En cette journée mondiale des animaux,
voir un film tel que « Green » de Patrick Rouxel, est bien plus
explicite que tout ce que j’en pourrais écrire. Cette suite d’images au montage remarquable, sans aucun texte, en dit long sur le sort que l’humain dans son
ensemble réserve à ceux dont il se croit propriétaire, comme il se croit
propriétaire de tout ce qui l’entoure. En fait il dit tout : La
destruction de la nature et la condamnation à mort des espèces qui s’y meuvent,
l’avidité d’une poignée d’entre nous, et la complicité, active ou passive,
réfléchie ou inconsciente, de l’écrasante majorité, le tout légèrement tempéré
par le dévouement réel mais souvent désespéré de certains. Tout est dans le
regard de Green, femelle orang-outang victime de la déforestation et qu’une
équipe de sauveteurs tente vainement de maintenir en vie. Dans ses yeux voilés
passent les images du bonheur perdu, de la jungle de Bornéo avant le saccage,
puis celles de ce saccage, du commerce qui est fait du bois exotique et de l’huile
de palme, de notre consumérisme égoïsme ou juste machinal et du désert qui s’ensuit.

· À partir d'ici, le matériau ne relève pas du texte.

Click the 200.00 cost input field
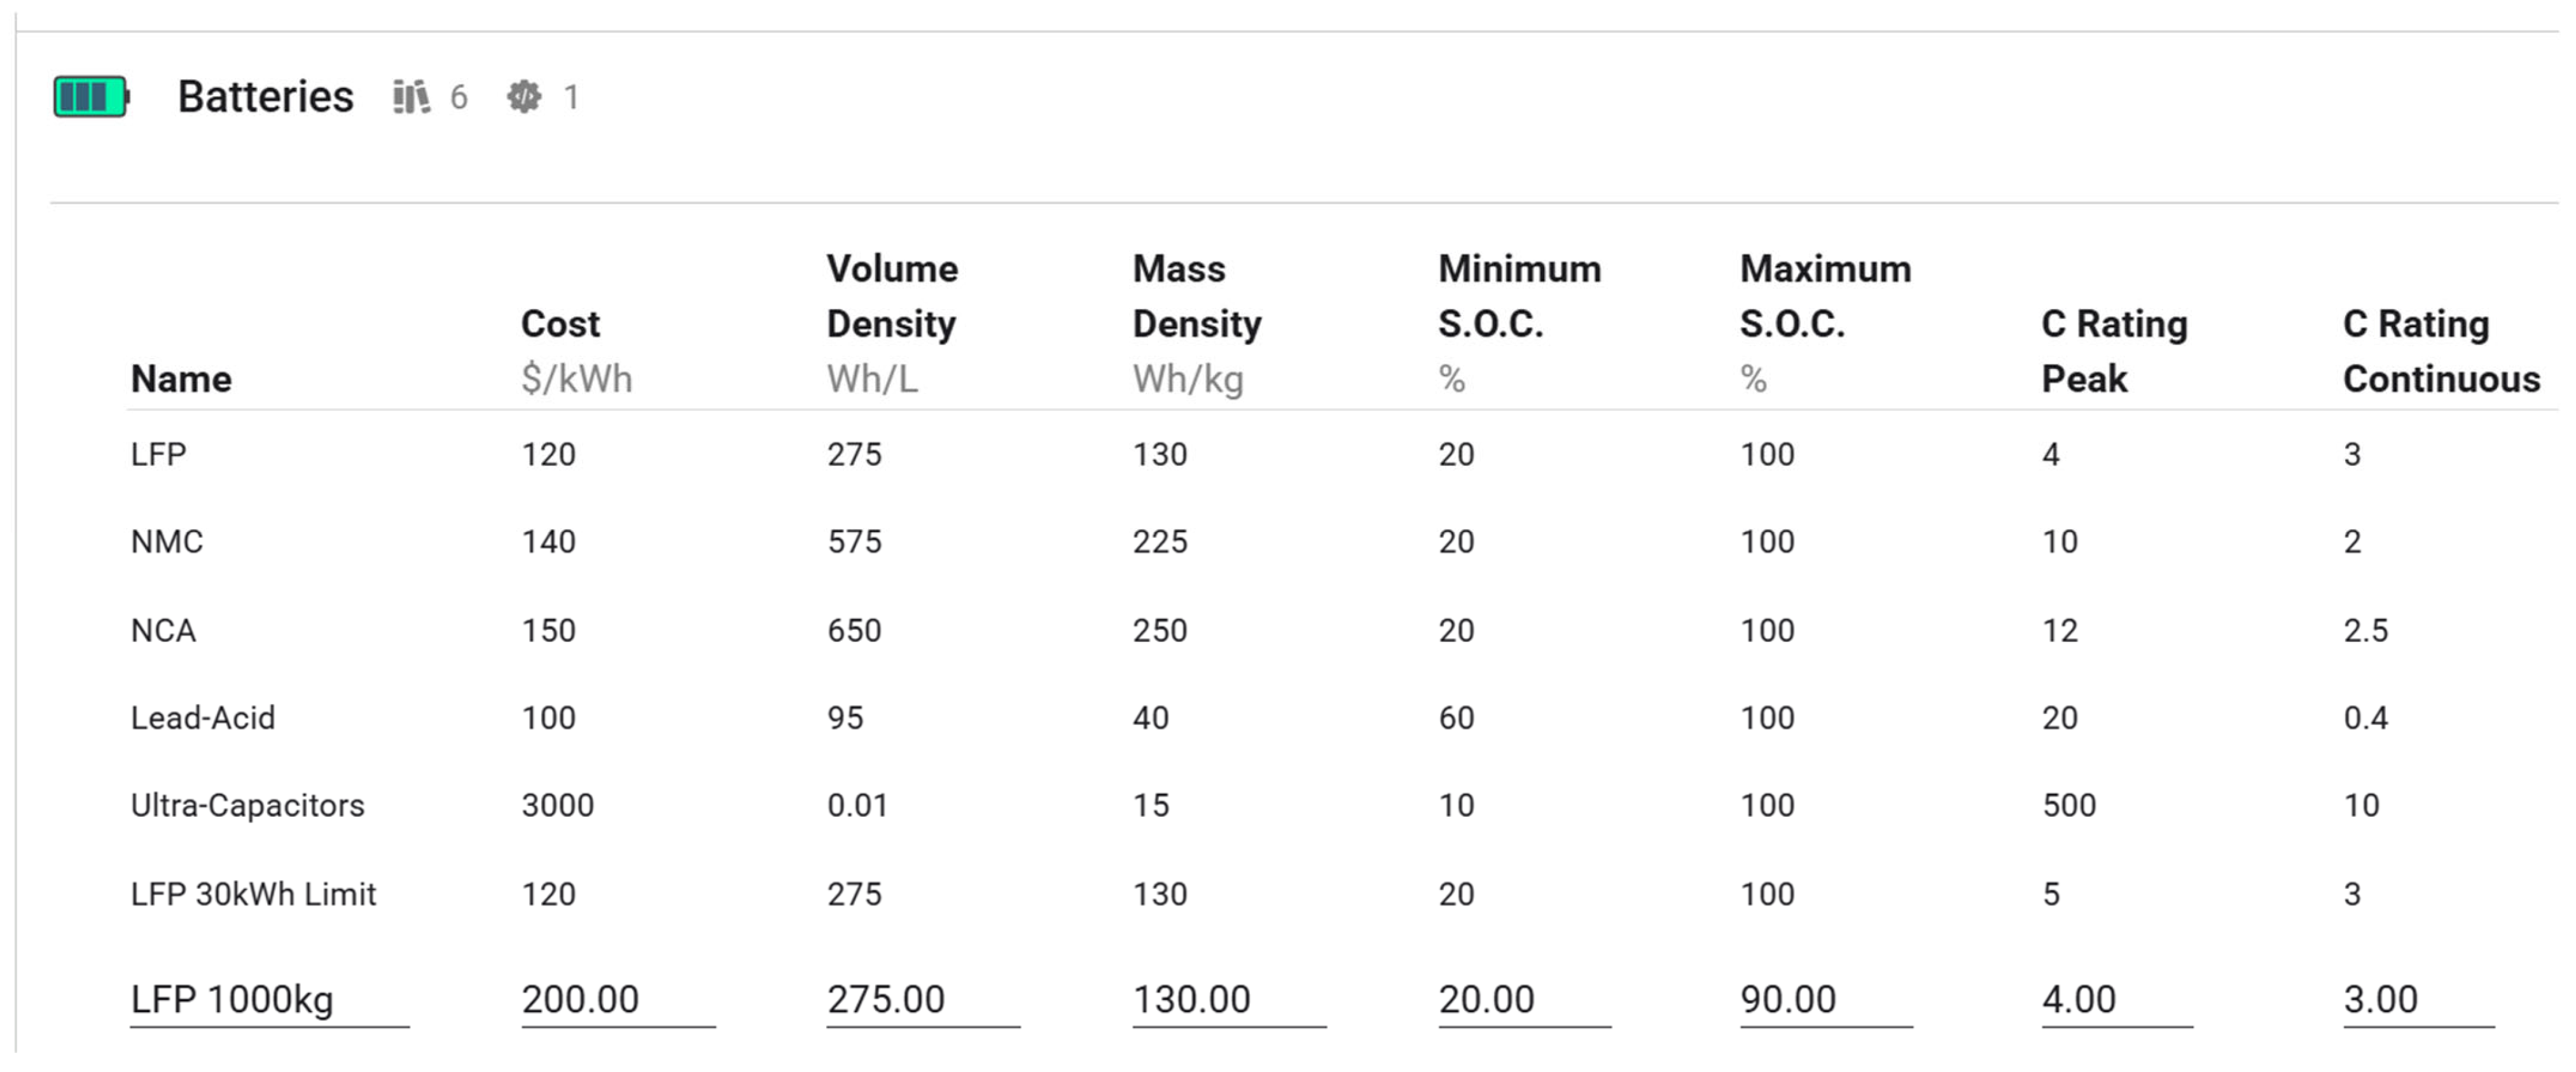617,999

Bien sûr, nul ne peut dire à quoi pense Green, allongée comme un enfant martyr
sur son lit d’hôpital. L’association de toutes ces images entrecoupées et de
celles qui nous la montrent agonisante provoque une émotion que d’aucuns qualifieraient
sans doute d’anthropomorphique. Mais comment ne pas être ému aux larmes par ce regard qui
semble tout voir et tout comprendre ? Comment ne pas se sentir accusé,
responsable sinon coupable individuellement de l’aberrante détermination de
notre espèce à dévaster dans l’irrespect et l’indifférence. Comment ne pas croire
qu’elle sait ? De même, nous ne connaitrons pas la cause clinique de sa
mort mais qu’importe, elle semble inévitable. Impossible d’imaginer qu’elle n’ait
pas simplement refusé de lutter, tant l’inutilité d’une vie solitaire et privée
de tout la rend triste à mourir, indifférente à ce qu’elle peut voir autour d’elle.

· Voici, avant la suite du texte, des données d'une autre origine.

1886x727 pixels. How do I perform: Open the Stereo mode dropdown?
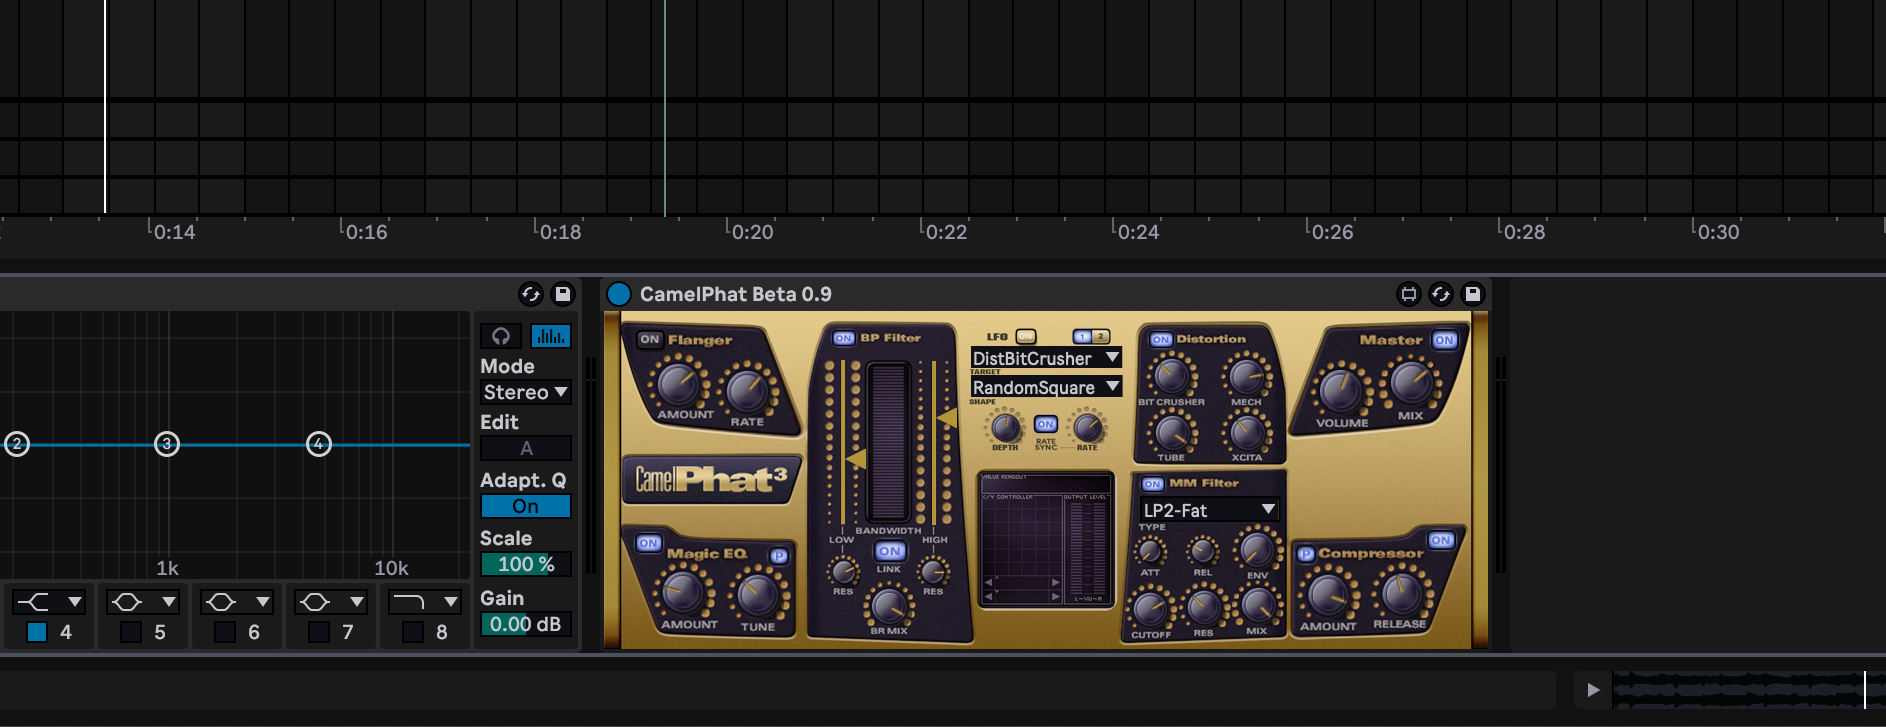(525, 393)
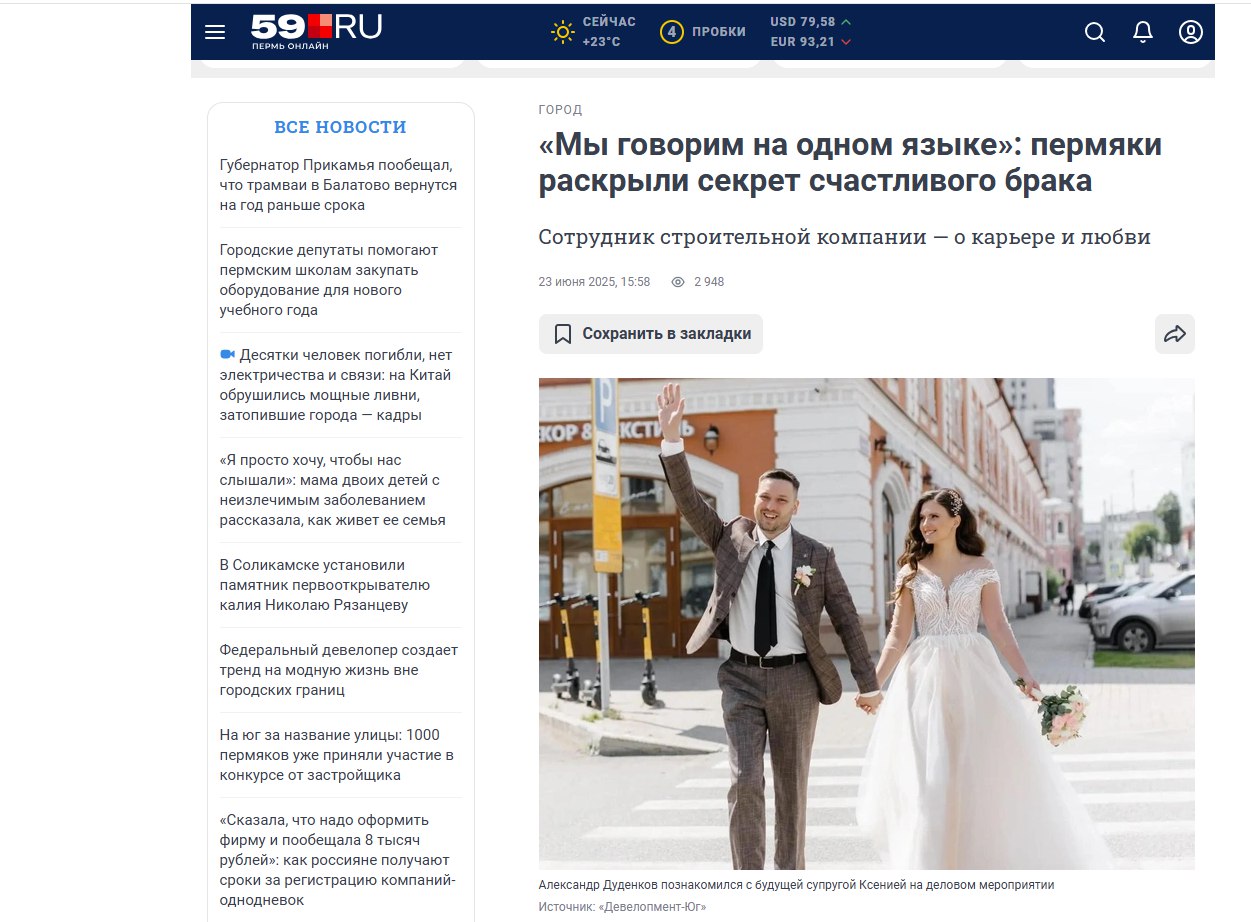
Task: Open news about federal developer trend
Action: click(339, 670)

Le film s’ouvre sur son transport chaotique dans un sac de voyage après sa
découverte, auquel succède la beauté d’un décor naturel ou volent de grands
oiseaux. Les dernières images, après celles du sac poubelle emportant Green vers
l’oubli, nous montrent un grand oiseau aux ailes étrangement statiques sur fond
de chantiers et de constructions bordant un terrain vague… un cerf volant tenu
par un jeune homme, comme une tentative dérisoire et tellement humaine de
redonner vie, une vie artificielle ou au mieux artistique, à ce qu’il assassine.